‘Single presentation, two lifesaving diagnosis’- Simultaneous new presentation of diabetic ketoacidosis and primary adrenal insufficiency
R Maniusyte, S Zaman, D Huntley, T Vakilgilani, St Marys Hospital, Imperial College Healthcare NHS Trust
56-year-old lady visiting from Russia, presented to A&E with a 5-day history of severe vomiting. She was otherwise fit and well and not on any medications. She was not a smoker and drank alcohol only occasionally. Her family history included maternal type 2 diabetes. She had a two-week history of polyuria and polydipsia, but denied any weight loss.
On arrival, she was found to be hypotensive with a BP of 85/60 mmHg and tachycardic, HR:110/min. Her GCS was 15/15 and systemic examination was unremarkable. Investigations showed sodium 101 mmol/L, potassium 5.0 mmol/L, pH 7.26, HCO3 17mmol/L, glucose 23.7 mmol/L, blood ketones 6 mmol/L, serum osmolality 234 mmol/L, urine osmolality 575 mOsm/L, urine sodium 85 mEq/L, random cortisol 129 nmol/L and normal renal, liver and thyroid function tests. The diagnosis of new onset diabetes presenting with diabetic ketoacidosis (DKA) was made. Additionally, the inappropriately low serum cortisol and persistent hypotension raised the possibility of adrenal insufficiency.
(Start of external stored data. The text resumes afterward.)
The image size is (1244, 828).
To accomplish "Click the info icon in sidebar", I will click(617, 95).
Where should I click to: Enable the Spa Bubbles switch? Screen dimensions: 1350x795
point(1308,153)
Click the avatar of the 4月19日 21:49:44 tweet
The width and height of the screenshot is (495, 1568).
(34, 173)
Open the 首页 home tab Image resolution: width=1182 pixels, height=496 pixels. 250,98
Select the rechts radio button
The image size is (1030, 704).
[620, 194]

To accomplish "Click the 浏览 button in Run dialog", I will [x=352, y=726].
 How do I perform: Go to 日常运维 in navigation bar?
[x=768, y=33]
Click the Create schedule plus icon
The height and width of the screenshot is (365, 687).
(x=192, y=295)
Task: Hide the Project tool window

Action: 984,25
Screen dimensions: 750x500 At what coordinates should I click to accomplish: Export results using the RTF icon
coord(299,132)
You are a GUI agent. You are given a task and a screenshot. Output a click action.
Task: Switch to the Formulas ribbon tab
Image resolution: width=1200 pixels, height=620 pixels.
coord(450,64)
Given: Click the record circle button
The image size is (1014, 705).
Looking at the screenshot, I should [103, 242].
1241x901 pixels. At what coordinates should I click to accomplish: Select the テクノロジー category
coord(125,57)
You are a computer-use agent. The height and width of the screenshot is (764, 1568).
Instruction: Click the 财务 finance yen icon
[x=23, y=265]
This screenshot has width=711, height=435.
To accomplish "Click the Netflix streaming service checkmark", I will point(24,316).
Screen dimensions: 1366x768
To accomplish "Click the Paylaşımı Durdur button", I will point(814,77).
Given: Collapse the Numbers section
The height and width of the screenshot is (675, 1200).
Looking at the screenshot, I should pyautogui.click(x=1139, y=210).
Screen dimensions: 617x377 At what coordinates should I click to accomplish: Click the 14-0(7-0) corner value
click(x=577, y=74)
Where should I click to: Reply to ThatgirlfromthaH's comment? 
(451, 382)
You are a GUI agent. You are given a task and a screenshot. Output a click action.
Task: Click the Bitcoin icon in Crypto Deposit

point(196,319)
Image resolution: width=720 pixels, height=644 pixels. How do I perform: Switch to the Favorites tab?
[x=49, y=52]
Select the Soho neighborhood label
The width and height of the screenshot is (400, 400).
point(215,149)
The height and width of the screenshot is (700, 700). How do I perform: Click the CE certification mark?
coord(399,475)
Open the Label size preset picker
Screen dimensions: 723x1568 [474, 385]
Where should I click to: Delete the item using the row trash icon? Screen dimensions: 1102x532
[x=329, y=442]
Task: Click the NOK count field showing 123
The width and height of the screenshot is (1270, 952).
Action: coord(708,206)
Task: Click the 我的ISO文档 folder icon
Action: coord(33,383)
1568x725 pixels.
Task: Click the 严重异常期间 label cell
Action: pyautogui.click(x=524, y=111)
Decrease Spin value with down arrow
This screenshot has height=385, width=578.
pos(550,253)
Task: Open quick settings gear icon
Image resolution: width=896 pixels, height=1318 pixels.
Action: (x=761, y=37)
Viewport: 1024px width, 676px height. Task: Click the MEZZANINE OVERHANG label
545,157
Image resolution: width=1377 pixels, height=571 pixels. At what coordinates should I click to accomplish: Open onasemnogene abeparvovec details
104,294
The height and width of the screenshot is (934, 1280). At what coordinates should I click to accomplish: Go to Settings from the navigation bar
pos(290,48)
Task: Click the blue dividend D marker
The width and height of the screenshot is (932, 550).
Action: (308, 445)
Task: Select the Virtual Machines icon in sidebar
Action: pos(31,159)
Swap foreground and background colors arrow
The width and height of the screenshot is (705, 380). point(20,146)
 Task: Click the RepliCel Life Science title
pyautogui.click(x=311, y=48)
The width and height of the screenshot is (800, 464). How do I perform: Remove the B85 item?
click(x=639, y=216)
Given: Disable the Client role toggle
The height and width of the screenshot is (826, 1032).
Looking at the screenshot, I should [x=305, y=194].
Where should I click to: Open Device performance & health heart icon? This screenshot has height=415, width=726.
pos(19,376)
She was admitted to medical HDU and treated with IV hydrocortisone 100 mcg four times daily, insulin infusion and careful rehydration with IV fluids in view of severe hyponatraemia. Hypertonic saline was avoided due to the absence of neurological features. Her glucose and sodium were closely monitored and fluids were managed accordingly. DKA resolved and serum sodium increased appropriately to 128 mmol/L within the next 72 hours.
Further investigations were undertaken, including a short Synacthen test, which revealed cortisol 0 min – 208 nmol/L, 30 min – 213 nmol/L and 60 min – 184 nmol/L with significantly elevated ACTH of 1100 pmol/L. Adrenal antibodies were positive and CT pancreas and adrenals was normal. Renin and aldosterone were 22.9 pmol/ml/hr and <60 pmol/L respectively.
With regards to diabetes, C-peptide was 323 nmol/L with paired blood glucose of 15.3 mmol/L, HbA1C was 110 mmol/mol and islet cell and GAD antibodies were positive. Once she was able to eat and drink, her parenteral steroid was switched to oral prednisolone and she was commenced on oral fludrocortisone and subcutaneous insulin injections.
Her results were consistent with primary adrenal insufficiency and type 1 diabetes. She was educated about diabetes, insulin administration, steroid use and sick day rules. DKA and acute adrenal insufficiency have overlapping precipitating factors (eg. infection), clinical presentation (vomiting, general weakness, dehydration, confusion) and biochemical abnormalities (hyponatraemia, metabolic acidosis), therefore, a new diagnosis of acute adrenal insufficiency can be easily masked and missed.